§ **Action item**
Transcribe exactly, leaving out pictures, the lines from the one that holds "Task: Click the green block on left edge" through the end of the data below, including both end lines and no others.
-------- Stored data --------
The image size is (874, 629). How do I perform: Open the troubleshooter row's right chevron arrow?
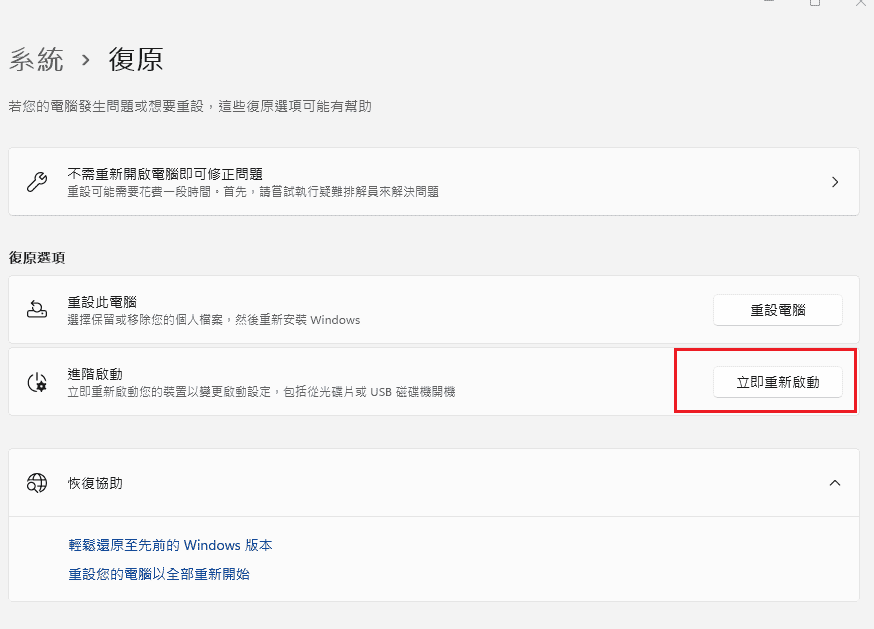(835, 182)
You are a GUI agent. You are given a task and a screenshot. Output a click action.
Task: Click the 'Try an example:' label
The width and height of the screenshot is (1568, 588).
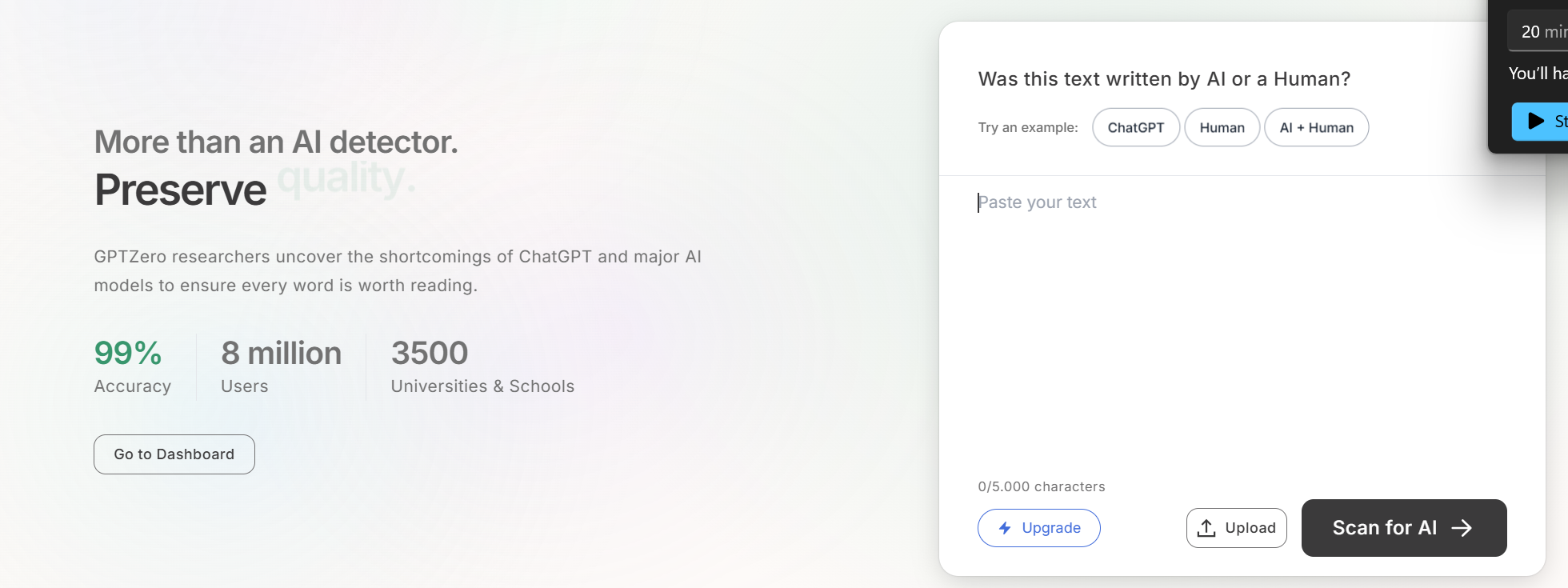tap(1027, 127)
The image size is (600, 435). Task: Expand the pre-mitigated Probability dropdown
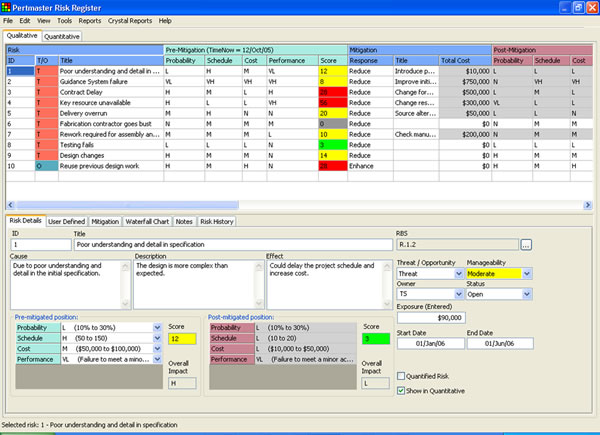[157, 327]
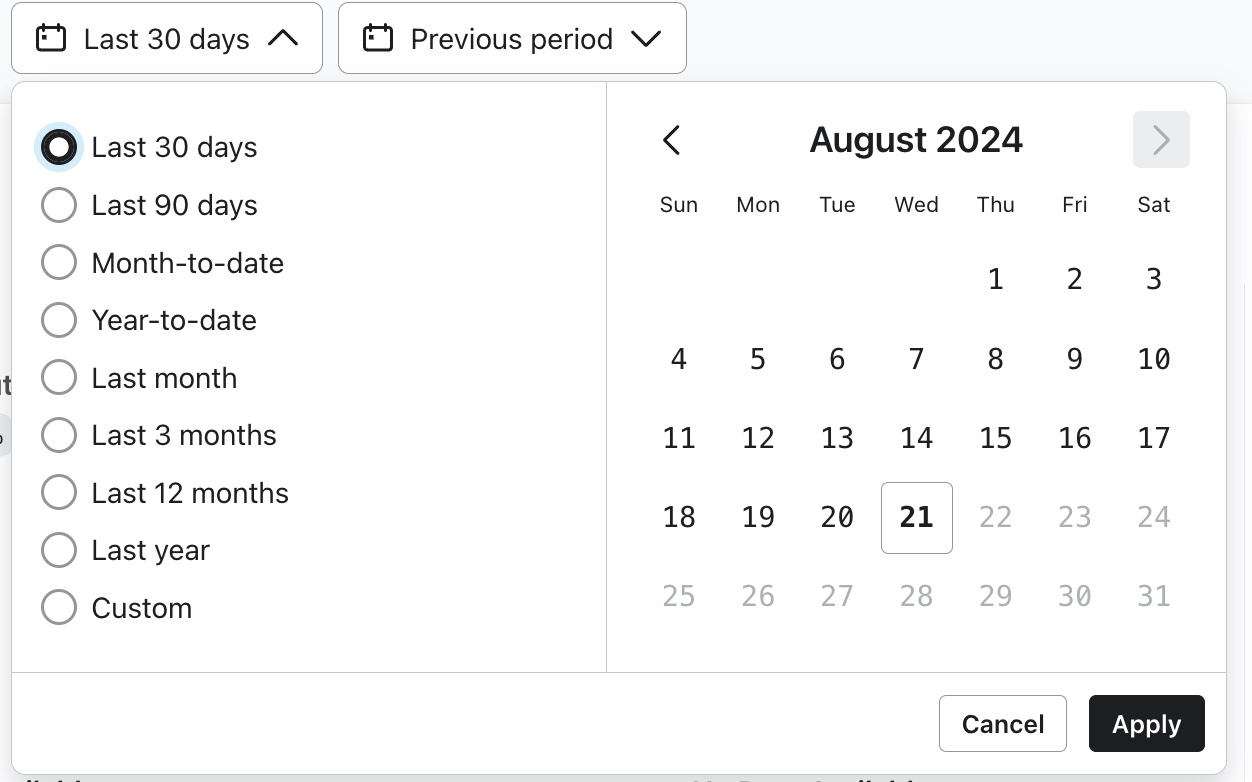Collapse the Last 30 days dropdown
The height and width of the screenshot is (782, 1252).
pyautogui.click(x=283, y=39)
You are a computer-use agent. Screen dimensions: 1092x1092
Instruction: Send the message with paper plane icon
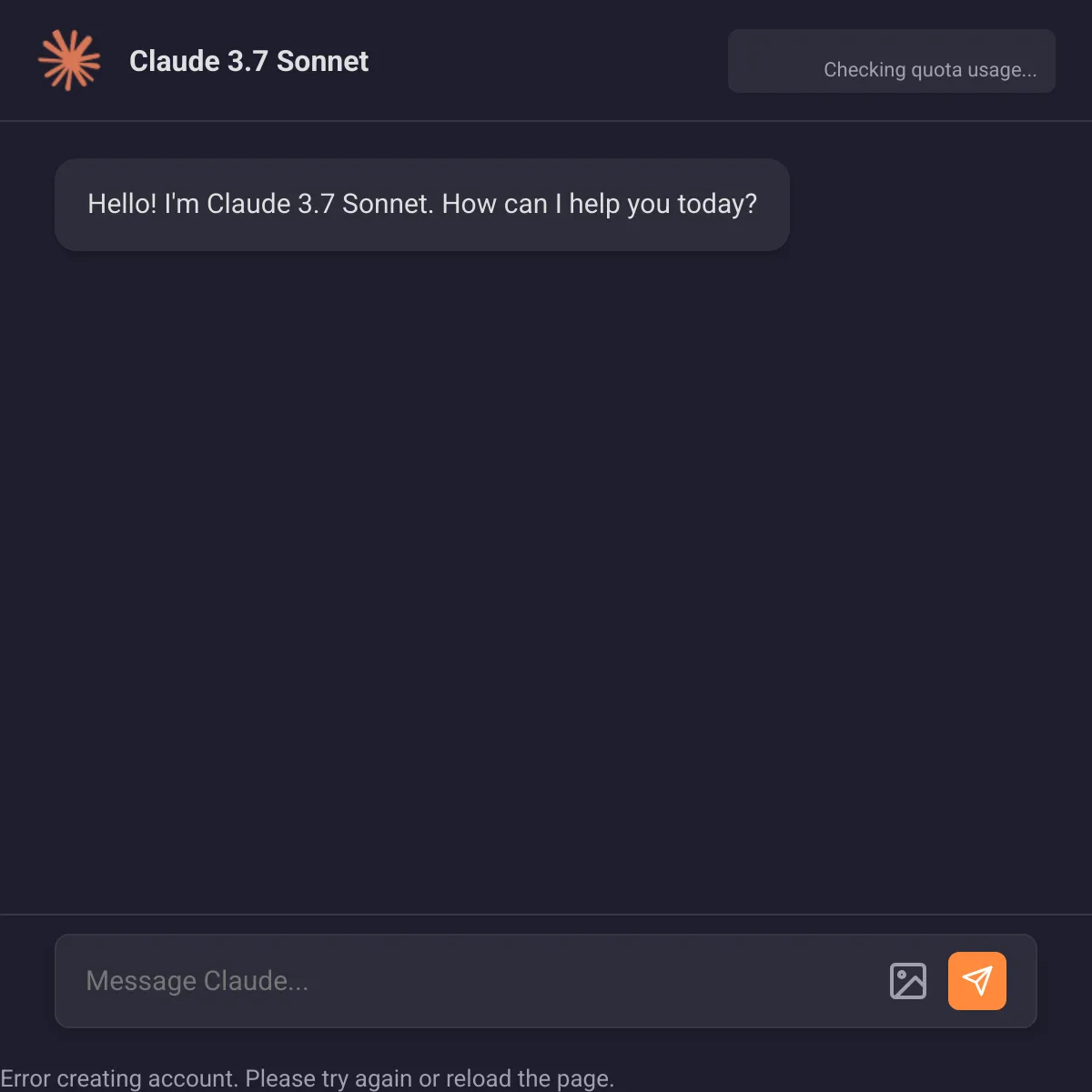(x=977, y=980)
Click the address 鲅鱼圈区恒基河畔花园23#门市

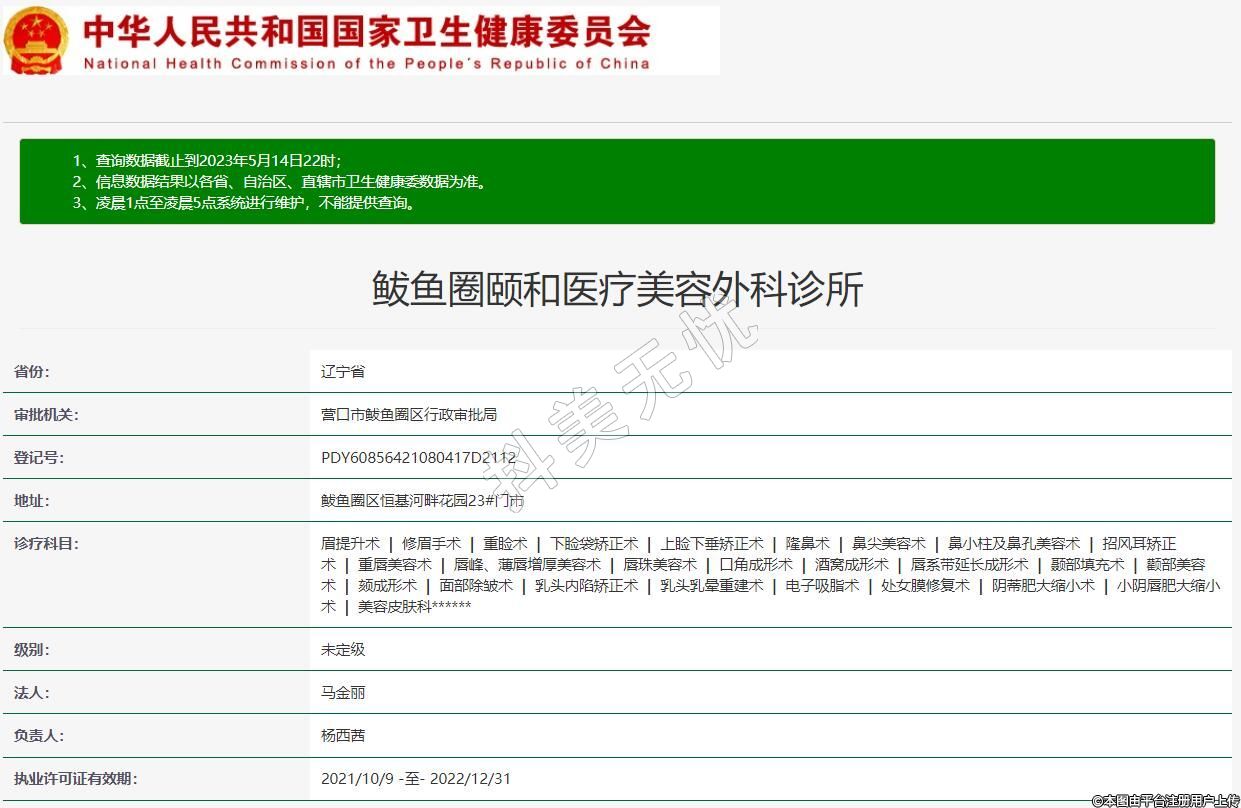pyautogui.click(x=422, y=500)
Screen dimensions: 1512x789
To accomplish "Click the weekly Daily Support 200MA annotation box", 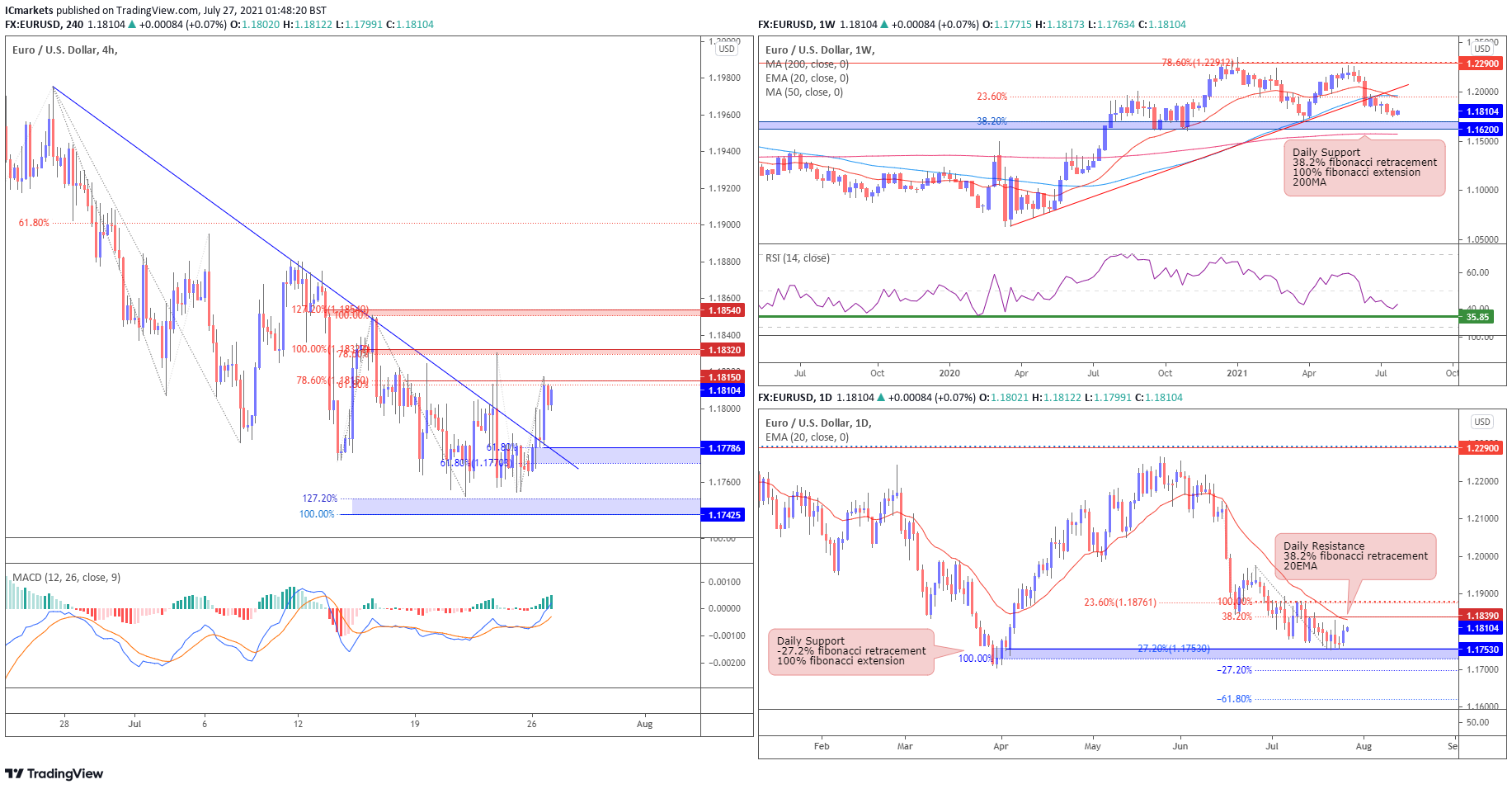I will click(1364, 168).
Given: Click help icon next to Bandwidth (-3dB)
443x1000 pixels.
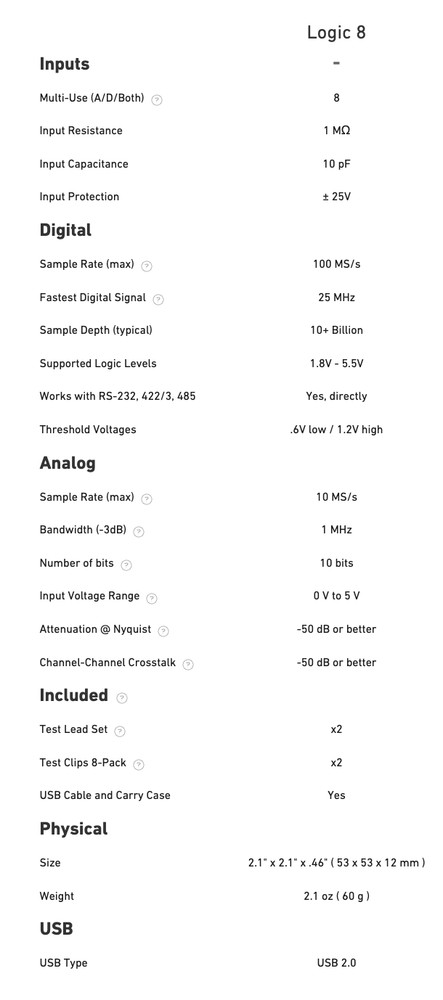Looking at the screenshot, I should pos(139,532).
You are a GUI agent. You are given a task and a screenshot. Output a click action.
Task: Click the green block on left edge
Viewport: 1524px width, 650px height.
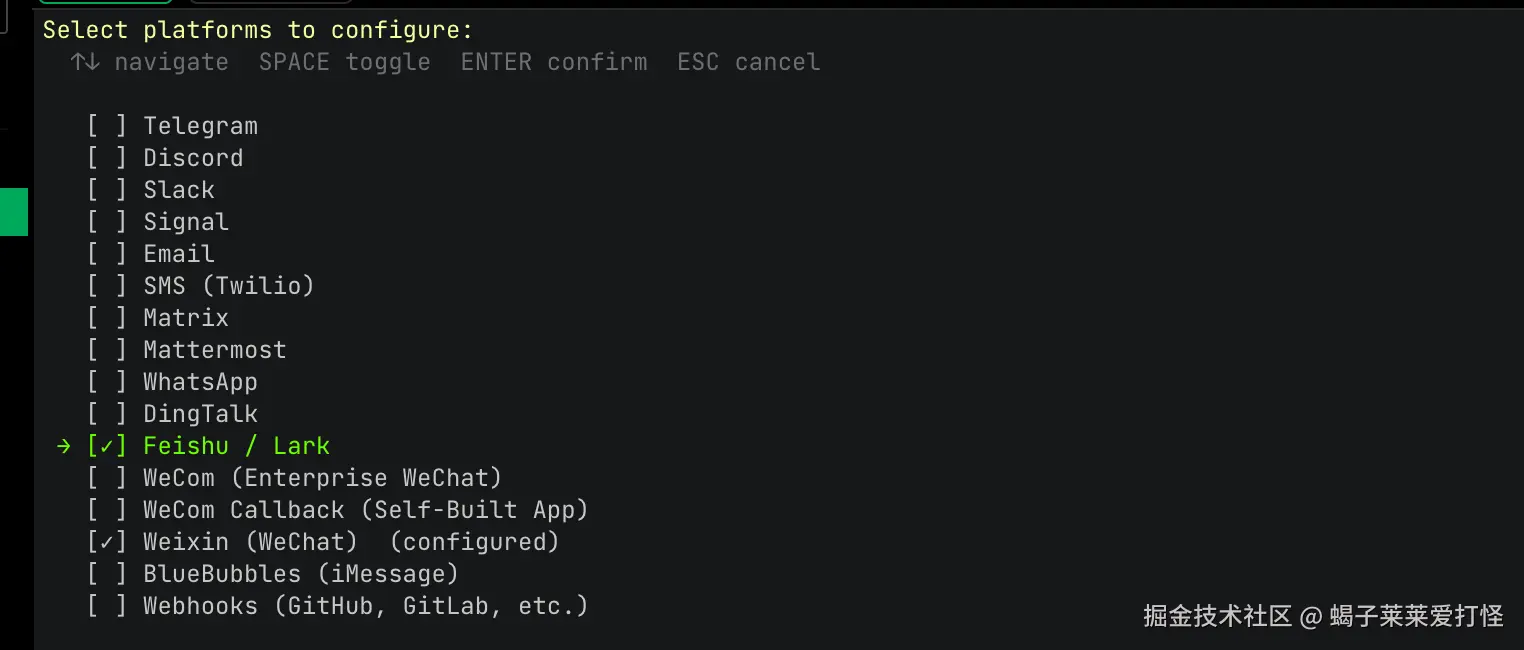(13, 212)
--------
§ **Exercise output**
Task: Click the green block on left edge
Viewport: 1524px width, 650px height.
(13, 212)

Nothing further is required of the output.